Un ulteriore elemento su cui Martini si sofferma è l’esigenza di ricollocare i farmaci nel corretto canale distributivo. «In questi anni – evidenzia – molti farmaci di fascia A per le patologie croniche sono stati inseriti nella Dpc per avvicinare il farmaco al paziente. Questa scelta, però, ha creato uno squilibrio nei tetti di spesa, in quanto i farmaci della Dpc rientrano negli acquisti diretti, incrementando lo sforamento della spesa di questi, a fronte di un risparmio della spesa convenzionata delle farmacie. Questo risparmio, però, non è tornato al settore farmaceutico, ma è rimasto nei budget delle Regioni. Tali incongruenze devono essere considerate dalla Commissione e riportate nella relazione finale che servirà poi al potere legislativo per prendere provvedimenti normativi che ribilancino la distribuzione del farmaco». Secondo Martini è quindi fondamentale ricollocare i farmaci nel canale distributivo più adeguato, riportando alla farmacia quei medicinali che non hanno motivo di restare in distribuzione diretta, come molti di quelli destinati ai pazienti cronici. La scelta dei canali distributivi deve inoltre essere uguale in tutte le Regioni.

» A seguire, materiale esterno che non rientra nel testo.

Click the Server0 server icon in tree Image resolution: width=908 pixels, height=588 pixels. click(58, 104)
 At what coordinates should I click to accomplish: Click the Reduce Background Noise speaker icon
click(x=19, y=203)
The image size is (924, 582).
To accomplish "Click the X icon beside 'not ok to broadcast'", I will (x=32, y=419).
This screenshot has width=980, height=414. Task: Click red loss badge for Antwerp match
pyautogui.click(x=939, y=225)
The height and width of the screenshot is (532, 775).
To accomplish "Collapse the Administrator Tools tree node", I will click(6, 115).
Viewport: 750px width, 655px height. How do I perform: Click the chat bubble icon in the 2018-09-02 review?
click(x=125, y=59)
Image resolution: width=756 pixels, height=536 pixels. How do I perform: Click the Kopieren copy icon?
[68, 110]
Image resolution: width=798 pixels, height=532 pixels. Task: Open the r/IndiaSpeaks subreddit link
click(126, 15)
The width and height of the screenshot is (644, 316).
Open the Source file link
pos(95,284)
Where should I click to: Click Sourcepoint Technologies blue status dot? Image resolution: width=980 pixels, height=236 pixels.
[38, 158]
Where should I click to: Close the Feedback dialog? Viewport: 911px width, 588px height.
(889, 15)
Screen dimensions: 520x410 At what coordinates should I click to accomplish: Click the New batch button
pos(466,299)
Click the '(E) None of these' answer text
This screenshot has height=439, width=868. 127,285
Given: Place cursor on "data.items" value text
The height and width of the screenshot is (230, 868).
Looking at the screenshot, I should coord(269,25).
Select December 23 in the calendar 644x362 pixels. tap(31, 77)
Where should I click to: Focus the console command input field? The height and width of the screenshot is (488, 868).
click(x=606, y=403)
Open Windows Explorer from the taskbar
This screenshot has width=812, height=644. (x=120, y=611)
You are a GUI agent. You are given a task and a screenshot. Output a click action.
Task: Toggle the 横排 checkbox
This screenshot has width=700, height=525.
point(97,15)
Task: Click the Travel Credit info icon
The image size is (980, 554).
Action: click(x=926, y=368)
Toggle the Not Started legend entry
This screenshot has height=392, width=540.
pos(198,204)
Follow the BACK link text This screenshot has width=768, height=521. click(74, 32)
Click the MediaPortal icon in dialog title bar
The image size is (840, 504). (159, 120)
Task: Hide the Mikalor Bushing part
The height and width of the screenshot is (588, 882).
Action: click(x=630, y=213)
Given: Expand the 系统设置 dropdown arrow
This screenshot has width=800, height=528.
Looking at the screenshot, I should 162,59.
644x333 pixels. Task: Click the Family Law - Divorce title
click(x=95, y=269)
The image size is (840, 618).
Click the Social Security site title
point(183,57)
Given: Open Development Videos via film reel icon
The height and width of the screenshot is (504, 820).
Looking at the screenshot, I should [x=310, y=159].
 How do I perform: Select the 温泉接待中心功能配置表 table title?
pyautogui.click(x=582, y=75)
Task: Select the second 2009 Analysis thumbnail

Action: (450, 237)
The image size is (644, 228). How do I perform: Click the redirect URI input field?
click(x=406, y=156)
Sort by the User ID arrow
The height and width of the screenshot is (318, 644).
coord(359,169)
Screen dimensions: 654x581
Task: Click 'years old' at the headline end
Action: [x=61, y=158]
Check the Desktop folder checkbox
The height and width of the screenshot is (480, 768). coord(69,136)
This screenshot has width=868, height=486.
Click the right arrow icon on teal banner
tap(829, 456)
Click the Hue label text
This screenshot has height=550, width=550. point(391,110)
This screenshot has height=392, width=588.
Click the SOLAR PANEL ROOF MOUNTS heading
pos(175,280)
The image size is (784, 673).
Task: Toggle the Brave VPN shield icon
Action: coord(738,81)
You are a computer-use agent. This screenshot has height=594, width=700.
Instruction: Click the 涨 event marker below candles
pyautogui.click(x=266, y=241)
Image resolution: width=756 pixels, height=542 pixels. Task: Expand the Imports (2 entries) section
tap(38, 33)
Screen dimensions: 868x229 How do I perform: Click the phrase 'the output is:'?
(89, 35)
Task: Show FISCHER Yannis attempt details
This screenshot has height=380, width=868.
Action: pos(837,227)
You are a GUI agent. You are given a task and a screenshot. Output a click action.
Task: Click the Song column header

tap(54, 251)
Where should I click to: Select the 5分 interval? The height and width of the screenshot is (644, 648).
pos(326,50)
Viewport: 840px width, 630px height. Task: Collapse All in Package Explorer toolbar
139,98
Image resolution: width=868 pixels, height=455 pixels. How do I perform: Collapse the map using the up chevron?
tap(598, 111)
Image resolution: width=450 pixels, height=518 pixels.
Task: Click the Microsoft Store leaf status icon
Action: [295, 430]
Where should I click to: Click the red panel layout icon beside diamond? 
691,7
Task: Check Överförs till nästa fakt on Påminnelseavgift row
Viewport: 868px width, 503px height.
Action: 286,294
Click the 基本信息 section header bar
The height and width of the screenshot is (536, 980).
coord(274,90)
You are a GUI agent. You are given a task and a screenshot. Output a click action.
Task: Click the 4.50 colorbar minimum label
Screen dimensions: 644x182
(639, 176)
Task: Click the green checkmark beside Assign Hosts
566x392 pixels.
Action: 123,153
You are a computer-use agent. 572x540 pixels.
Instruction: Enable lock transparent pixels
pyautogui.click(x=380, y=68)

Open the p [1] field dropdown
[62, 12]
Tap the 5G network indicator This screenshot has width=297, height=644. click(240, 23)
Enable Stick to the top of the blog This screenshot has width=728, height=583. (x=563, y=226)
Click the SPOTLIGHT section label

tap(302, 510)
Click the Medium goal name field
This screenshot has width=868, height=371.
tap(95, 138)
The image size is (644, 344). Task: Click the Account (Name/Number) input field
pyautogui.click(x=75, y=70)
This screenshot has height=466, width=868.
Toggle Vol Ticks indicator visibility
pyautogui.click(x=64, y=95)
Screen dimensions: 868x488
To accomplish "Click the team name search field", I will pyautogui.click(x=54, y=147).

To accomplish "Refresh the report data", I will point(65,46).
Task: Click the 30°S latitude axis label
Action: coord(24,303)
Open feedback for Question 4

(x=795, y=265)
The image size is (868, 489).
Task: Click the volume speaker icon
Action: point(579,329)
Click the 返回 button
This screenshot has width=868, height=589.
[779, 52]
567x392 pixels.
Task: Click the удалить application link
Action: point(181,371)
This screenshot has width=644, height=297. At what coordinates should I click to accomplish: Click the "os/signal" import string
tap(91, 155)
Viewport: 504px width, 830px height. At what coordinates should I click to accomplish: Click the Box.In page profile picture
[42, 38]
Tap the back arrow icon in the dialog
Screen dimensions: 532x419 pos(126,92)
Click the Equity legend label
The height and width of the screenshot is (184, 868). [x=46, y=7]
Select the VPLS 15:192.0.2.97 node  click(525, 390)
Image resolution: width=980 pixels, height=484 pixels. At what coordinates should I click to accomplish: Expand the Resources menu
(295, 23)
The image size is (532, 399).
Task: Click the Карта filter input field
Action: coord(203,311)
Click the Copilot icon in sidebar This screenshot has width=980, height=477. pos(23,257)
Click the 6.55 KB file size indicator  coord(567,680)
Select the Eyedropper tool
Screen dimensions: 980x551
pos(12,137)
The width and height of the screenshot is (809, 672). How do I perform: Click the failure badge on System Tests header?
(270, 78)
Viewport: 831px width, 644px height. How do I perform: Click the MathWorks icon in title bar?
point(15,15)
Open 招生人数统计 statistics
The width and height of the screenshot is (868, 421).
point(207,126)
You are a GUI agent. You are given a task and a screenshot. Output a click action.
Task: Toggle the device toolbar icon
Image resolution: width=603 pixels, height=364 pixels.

Un nuovo sistema di remunerazione

Martini auspica un ribilanciamento della distribuzione del farmaco, che vada anche a sostenere economicamente la farmacia. «Diversi farmaci usati per le patologie croniche e prescritti dai medici di medicina generale – afferma – devono tornare a essere gestiti dalle farmacie, che devono acquistarli e distribuirli direttamente, altrimenti la farmacia si impoverisce e limita la sua funzione a una mera distribuzione di prodotti che non conosce, screditando anche la propria immagine agli occhi dei cittadini. Serve una riforma normativa della governance farmaceutica con criteri di unitarietà di accesso per i pazienti ed equità di collocazione dei farmaci». Martini prende poi in esame la modalità remunerativa della farmacia che, a sua volta, necessita una revisione al passo con i tempi. «Il costo dei farmaci chimici era molto più contenuto e giustificava la remunerazione della farmacia con una percentuale sul prezzo del farmaco. Ma gli attuali medicinali biotecnologici hanno un costo notevolmente più elevato e non sarebbe possibile mantenere, su questi farmaci, la stessa percentuale. È quindi opportuno trovare un sistema di remunerazione che valorizzi la professionalità del farmacista, con un’adeguata fee, uguale su tutto il territorio, che vada a remunerare l’atto professionale».